CHALLENGE
Swap every "Instruction" in the material below for "Directive" and leave everything else unchanged.

* Start DATA SUPPLIED *

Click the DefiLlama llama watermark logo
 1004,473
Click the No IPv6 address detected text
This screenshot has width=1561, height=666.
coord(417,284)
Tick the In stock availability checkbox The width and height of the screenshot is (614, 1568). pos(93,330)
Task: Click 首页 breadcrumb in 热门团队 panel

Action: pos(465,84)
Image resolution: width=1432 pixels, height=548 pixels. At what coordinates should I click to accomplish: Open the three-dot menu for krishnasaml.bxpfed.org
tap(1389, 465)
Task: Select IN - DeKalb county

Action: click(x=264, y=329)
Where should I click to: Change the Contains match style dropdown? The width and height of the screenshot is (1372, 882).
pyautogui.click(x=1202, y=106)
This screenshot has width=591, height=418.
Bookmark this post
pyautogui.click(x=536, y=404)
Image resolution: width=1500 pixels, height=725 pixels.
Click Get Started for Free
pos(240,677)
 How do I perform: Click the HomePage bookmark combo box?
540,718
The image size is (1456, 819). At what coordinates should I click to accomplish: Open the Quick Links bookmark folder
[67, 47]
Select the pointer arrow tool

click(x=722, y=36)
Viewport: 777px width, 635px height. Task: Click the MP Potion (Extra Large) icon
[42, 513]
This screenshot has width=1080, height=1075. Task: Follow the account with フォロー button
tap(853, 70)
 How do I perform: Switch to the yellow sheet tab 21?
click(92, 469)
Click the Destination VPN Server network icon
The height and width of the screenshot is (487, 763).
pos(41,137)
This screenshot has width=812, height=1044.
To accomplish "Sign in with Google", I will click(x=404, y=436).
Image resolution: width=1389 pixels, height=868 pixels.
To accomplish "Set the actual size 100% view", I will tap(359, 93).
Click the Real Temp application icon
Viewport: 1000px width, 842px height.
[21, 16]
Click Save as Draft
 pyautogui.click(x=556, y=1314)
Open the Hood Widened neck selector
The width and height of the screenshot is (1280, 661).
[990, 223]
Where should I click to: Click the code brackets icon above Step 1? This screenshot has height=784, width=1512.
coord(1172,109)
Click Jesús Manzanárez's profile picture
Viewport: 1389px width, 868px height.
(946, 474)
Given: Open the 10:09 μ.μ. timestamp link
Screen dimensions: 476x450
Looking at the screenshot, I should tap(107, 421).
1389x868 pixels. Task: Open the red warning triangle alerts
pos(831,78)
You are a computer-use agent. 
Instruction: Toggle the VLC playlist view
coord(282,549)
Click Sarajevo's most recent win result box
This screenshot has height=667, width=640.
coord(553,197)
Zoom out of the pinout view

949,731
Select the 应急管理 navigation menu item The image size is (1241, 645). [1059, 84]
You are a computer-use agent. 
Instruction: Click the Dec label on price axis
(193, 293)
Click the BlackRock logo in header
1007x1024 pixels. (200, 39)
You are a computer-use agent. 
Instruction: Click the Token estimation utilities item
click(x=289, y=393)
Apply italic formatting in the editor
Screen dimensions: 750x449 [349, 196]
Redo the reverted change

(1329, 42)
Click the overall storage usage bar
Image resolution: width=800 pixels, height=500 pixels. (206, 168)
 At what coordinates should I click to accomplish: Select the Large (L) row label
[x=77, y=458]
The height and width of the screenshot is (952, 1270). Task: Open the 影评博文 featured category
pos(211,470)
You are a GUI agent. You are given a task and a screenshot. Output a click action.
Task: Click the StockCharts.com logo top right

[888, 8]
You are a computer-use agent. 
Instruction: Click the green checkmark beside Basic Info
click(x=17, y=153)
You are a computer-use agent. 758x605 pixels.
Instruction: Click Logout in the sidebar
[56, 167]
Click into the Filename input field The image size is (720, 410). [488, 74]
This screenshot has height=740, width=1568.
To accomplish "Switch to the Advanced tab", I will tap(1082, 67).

* End DATA SUPPLIED *

EXERCISE OUTPUT
Click the DefiLlama llama watermark logo
 1004,473
Click the No IPv6 address detected text
This screenshot has width=1561, height=666.
coord(417,284)
Tick the In stock availability checkbox The width and height of the screenshot is (614, 1568). pos(93,330)
Task: Click 首页 breadcrumb in 热门团队 panel

Action: pos(465,84)
Image resolution: width=1432 pixels, height=548 pixels. At what coordinates should I click to accomplish: Open the three-dot menu for krishnasaml.bxpfed.org
tap(1389, 465)
Task: Select IN - DeKalb county

Action: click(x=264, y=329)
Where should I click to: Change the Contains match style dropdown? The width and height of the screenshot is (1372, 882).
pyautogui.click(x=1202, y=106)
This screenshot has width=591, height=418.
Bookmark this post
pyautogui.click(x=536, y=404)
Image resolution: width=1500 pixels, height=725 pixels.
Click Get Started for Free
pos(240,677)
 How do I perform: Click the HomePage bookmark combo box?
540,718
The image size is (1456, 819). At what coordinates should I click to accomplish: Open the Quick Links bookmark folder
[67, 47]
Select the pointer arrow tool

click(x=722, y=36)
Viewport: 777px width, 635px height. Task: Click the MP Potion (Extra Large) icon
[42, 513]
This screenshot has width=1080, height=1075. Task: Follow the account with フォロー button
tap(853, 70)
 How do I perform: Switch to the yellow sheet tab 21?
click(92, 469)
Click the Destination VPN Server network icon
The height and width of the screenshot is (487, 763).
pos(41,137)
This screenshot has width=812, height=1044.
To accomplish "Sign in with Google", I will click(x=404, y=436).
Image resolution: width=1389 pixels, height=868 pixels.
To accomplish "Set the actual size 100% view", I will tap(359, 93).
Click the Real Temp application icon
Viewport: 1000px width, 842px height.
[21, 16]
Click Save as Draft
 pyautogui.click(x=556, y=1314)
Open the Hood Widened neck selector
The width and height of the screenshot is (1280, 661).
[990, 223]
Where should I click to: Click the code brackets icon above Step 1? This screenshot has height=784, width=1512.
coord(1172,109)
Click Jesús Manzanárez's profile picture
Viewport: 1389px width, 868px height.
(946, 474)
Given: Open the 10:09 μ.μ. timestamp link
Screen dimensions: 476x450
Looking at the screenshot, I should tap(107, 421).
1389x868 pixels. Task: Open the red warning triangle alerts
pos(831,78)
You are a computer-use agent. 
Directive: Toggle the VLC playlist view
coord(282,549)
Click Sarajevo's most recent win result box
This screenshot has height=667, width=640.
coord(553,197)
Zoom out of the pinout view

949,731
Select the 应急管理 navigation menu item The image size is (1241, 645). [1059, 84]
You are a computer-use agent. 
Directive: Click the Dec label on price axis
(193, 293)
Click the BlackRock logo in header
1007x1024 pixels. (200, 39)
You are a computer-use agent. 
Directive: Click the Token estimation utilities item
click(x=289, y=393)
Apply italic formatting in the editor
Screen dimensions: 750x449 [349, 196]
Redo the reverted change

(1329, 42)
Click the overall storage usage bar
Image resolution: width=800 pixels, height=500 pixels. (206, 168)
 At what coordinates should I click to accomplish: Select the Large (L) row label
[x=77, y=458]
The height and width of the screenshot is (952, 1270). Task: Open the 影评博文 featured category
pos(211,470)
You are a GUI agent. You are given a task and a screenshot. Output a click action.
Task: Click the StockCharts.com logo top right

[888, 8]
You are a computer-use agent. 
Directive: Click the green checkmark beside Basic Info
click(x=17, y=153)
You are a computer-use agent. 758x605 pixels.
Directive: Click Logout in the sidebar
[56, 167]
Click into the Filename input field The image size is (720, 410). [488, 74]
This screenshot has height=740, width=1568.
To accomplish "Switch to the Advanced tab", I will tap(1082, 67).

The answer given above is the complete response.